Just a note for a younger generations that Flash (re-branded by Macromedia as Shockwave Flash) and Macromedia Shockwave were actually two different products - Shockwave being a more advanced multimedia platform inspired by Flash, which was primarily the svg animation tool. Still, Flash was a far more popular format and it was what the most of people used everyday as it was available by default as a plugin on every new browser.

a year ago

nogridbag

And the user experience was incredibly different. For me personally, when I went to a website that used Shockwave I would reach for the back button because it rarely worked on my machine, similar to RealMedia player and Java applets. Regarding Java applets, I was tasked with fixing one Windows machine in a university computer lab that simply would not load a Java applet. All the machines in the lab were cloned from the same image and I was the resident Java expert. For the life of me I could not get that machine to load the Java applet - I spent an entire day on it.

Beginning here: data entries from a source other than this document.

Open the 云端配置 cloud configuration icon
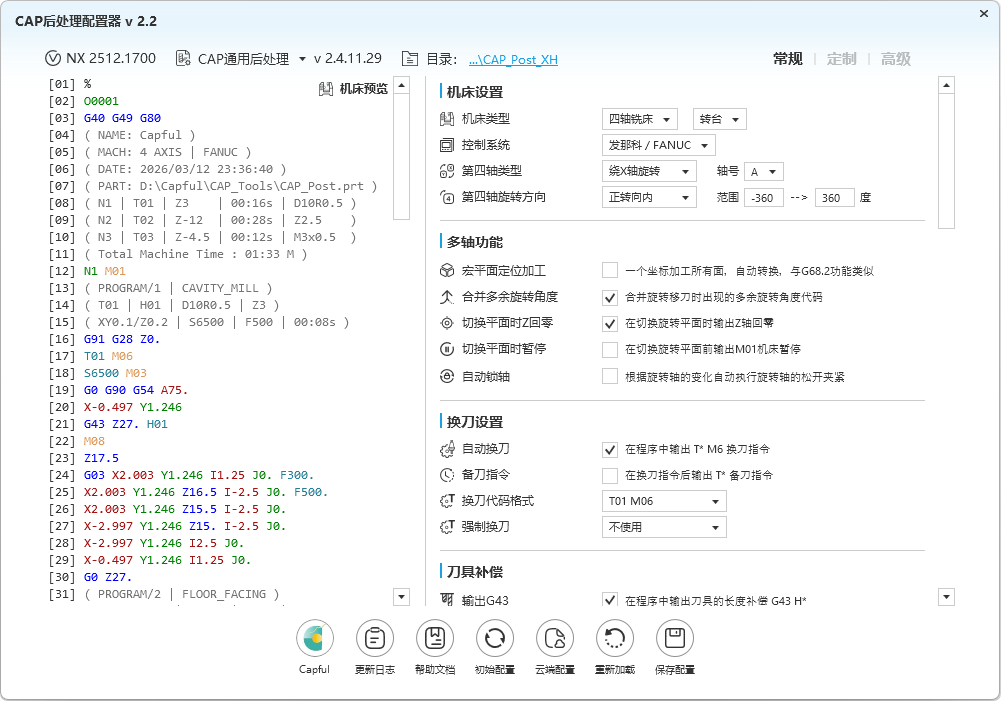This screenshot has width=1001, height=701. click(x=554, y=638)
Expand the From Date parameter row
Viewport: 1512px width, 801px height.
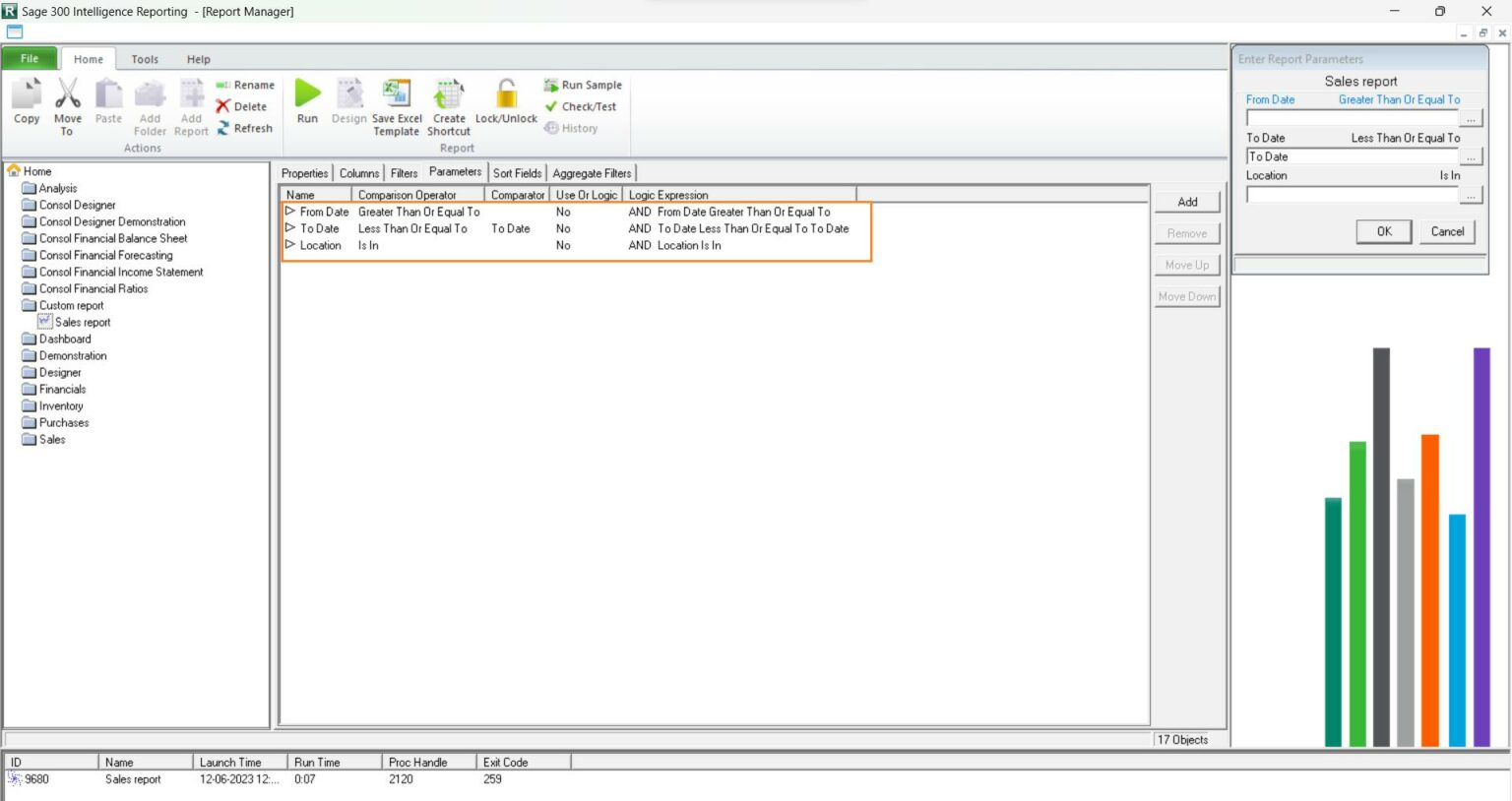290,212
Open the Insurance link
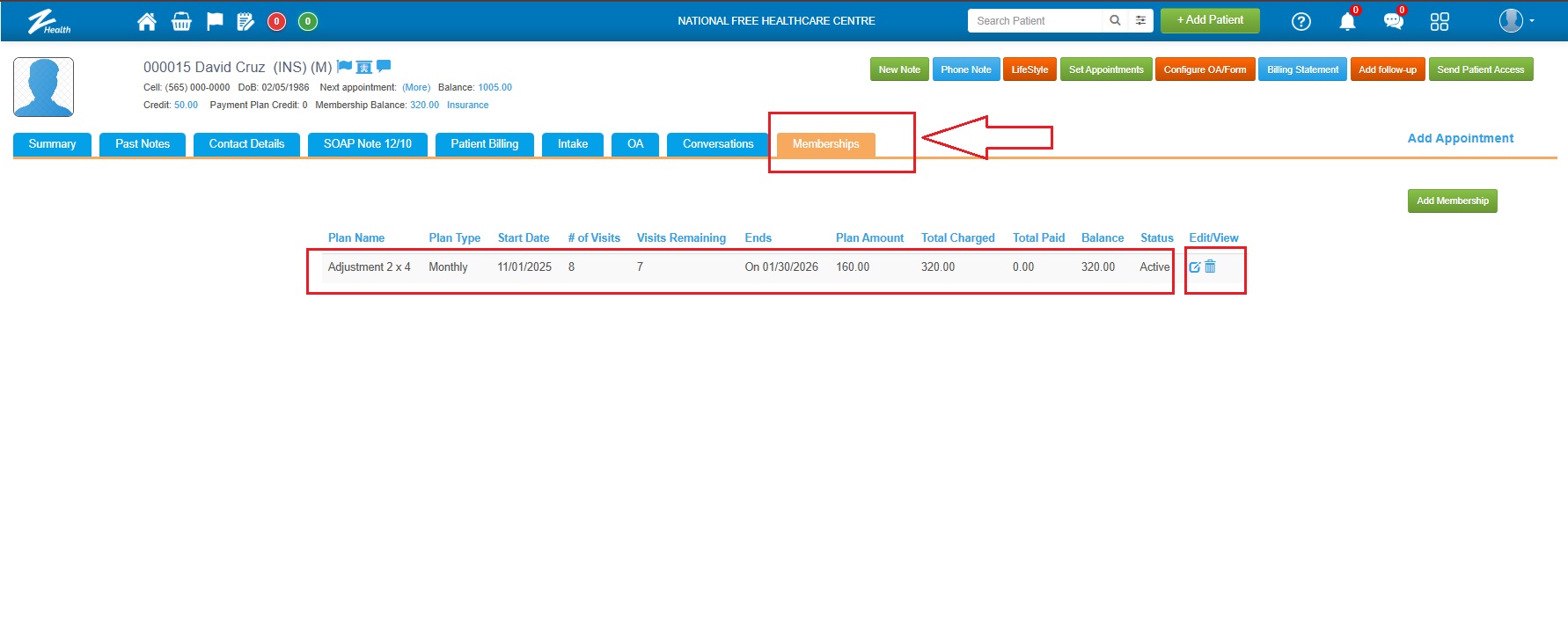This screenshot has height=628, width=1568. pyautogui.click(x=467, y=105)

Flash always seemed to work and load fast which likely had some role in it getting mass adoption.

a year ago

LinAGKar

The distinction I remember from the time is that Shockwave player allowed 3D games (a use case that was later also filled by Unity Web Player) while Flash Player was just for 2D stuff. Also, Shockwave and Unity weren't available on Linux, unlike Flash.

a year ago

1970-01-01

This was the time when things were truly awesome in terms of content. Flash, Shockwave, SVG, and Java Applets meant there were no longer restrictions to animation on websites. Security just wasn't a big problem. It was a golden age.

a year ago

johannes1234321

An important thing to Flash's success was the development tool by Macromedia.

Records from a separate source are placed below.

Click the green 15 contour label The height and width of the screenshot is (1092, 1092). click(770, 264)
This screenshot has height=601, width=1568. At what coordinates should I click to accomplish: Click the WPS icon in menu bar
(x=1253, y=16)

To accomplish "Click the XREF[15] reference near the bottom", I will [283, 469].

Designing interactive animations (even games) without any programming knowledge was really easy.

I haven't seen anything as intuitive since.

a year ago

coldpie

> I haven't seen anything as intuitive since.

A handful of folks in yesterday's Scratch thread were saying it could be a modern version of what Flash was. I haven't used it myself. https://news.ycombinator.com/item?id=35373052

a year ago

johannes1234321

Need to check that out. My impression was that it wasn't aimed at standalone use. Thanks for the pointer.

For non-interactive things I use synfig https://www.synfig.org/ after learning some of the UI quirks it is okay for pure animation work without interaction.

a year ago

justinclift

Nicely, the Ruffle project (flash player written in Rust), seems like it has legs and plays a substantial amount of Flash content:

https://github.com/ruffle-rs/ruffle

They released their first "progress report" a few weeks ago:

https://ruffle.rs/blog/2023/03/12/progress-report.html

Seems like good news. :)

a year ago

mananaysiempre

Not the first attempted Flash reimplementation[1,2,3]. The GNU one didn’t work all that well back in the day as far as I remember, but then Flash was a moving target at the time.

[1]: https://www.gnu.org/software/gnash/

[2]: http://lightspark.github.io/

[3]: https://github.com/mozilla/shumway

a year ago

justinclift

Thanks. I'm aware of some of the earlier ones, as I was (ages ago) involved in a swf generation project called libming. Far before Adobe started open sourcing its swf generation code.

So, kept an eye on some of the other attempted players, but they didn't really seem to gain enough traction/adoption to really go places.

That's why I think this Ruffle thing has legs (eg "is going places"), as it's showing the right signs of actually getting adoption and traction. :)

a year ago

morkalork

Playing games like slime volleyball in grade 9 got me and probably thousands of other kids interested in programming.

a year ago

yafbum

It did not die for real until much later.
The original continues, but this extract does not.